The High Court judge agreed to a one-week adjournment after the Northern Ireland Ombudsman, Dr Michael Maguire, appointed a new senior counsel.
The former Director of Public Prosecutions, Barra McGrory QC, said he wanted more time to consider issues in a legal challenge from two retired senior policemen.
Mr Justice McCloskey said: "The court will list the case next Friday morning to deal with its ruling on that application and, if appropriate, its decision on remedy and costs."
In December he delivered a landmark ruling, calling the Ombudsman report "unlawful and procedurally unfair."
He argued the Ombudsman had exceeded his powers and that the former policemen had been effectively "accused, tried and convicted without notice and in their absence".
His verdict was made during a legal challenge to the Ombudsman's report by retired officers Raymond White and Thomas Hawthorne. Dr Maguire's report said that police had no prior knowledge of the attack, but that there had been "catastrophic failings" in the investigation.

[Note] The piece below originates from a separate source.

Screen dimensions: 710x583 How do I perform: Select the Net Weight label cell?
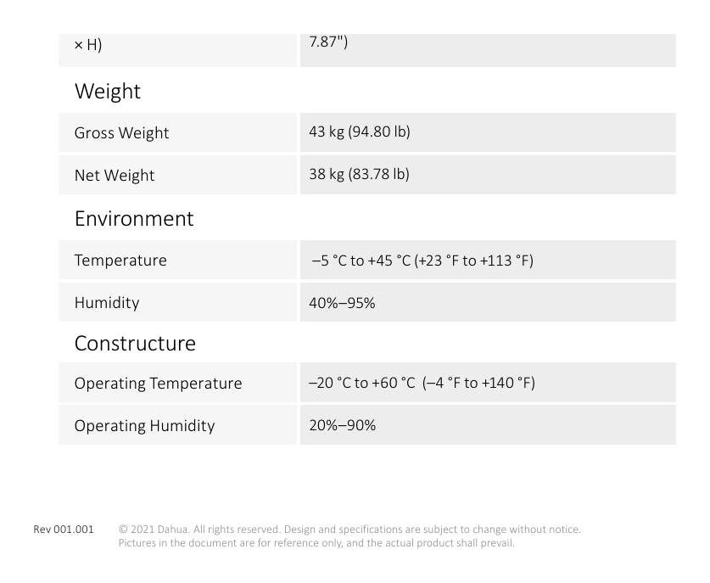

This included a delay in arresting suspects within 24 hours, that one suspect was an informer and police were aware of a UVF gang in South Down linked to previous murders.
Mr Justice McCloskey noted in his judgment last month that Mr Hawthorne was Northern Ireland's first recipient of the Queen's Gallantry Medal and had frequently been targeted by terrorists in his career.
He also held the report did not accuse or find him guilty of the "catastrophic failures" of the investigation.
The judge said Mr Hawthorne should be excluded from the charge that collusion was a significant feature in the atrocity.
He also said the finding that RUC officers colluded with the UVF in the attack meant there was a risk it could be viewed as being no different from a guilty verdict in a criminal trial.
This was problematic, he said, as no officer had ever been prosecuted or subject to any disciplinary offences.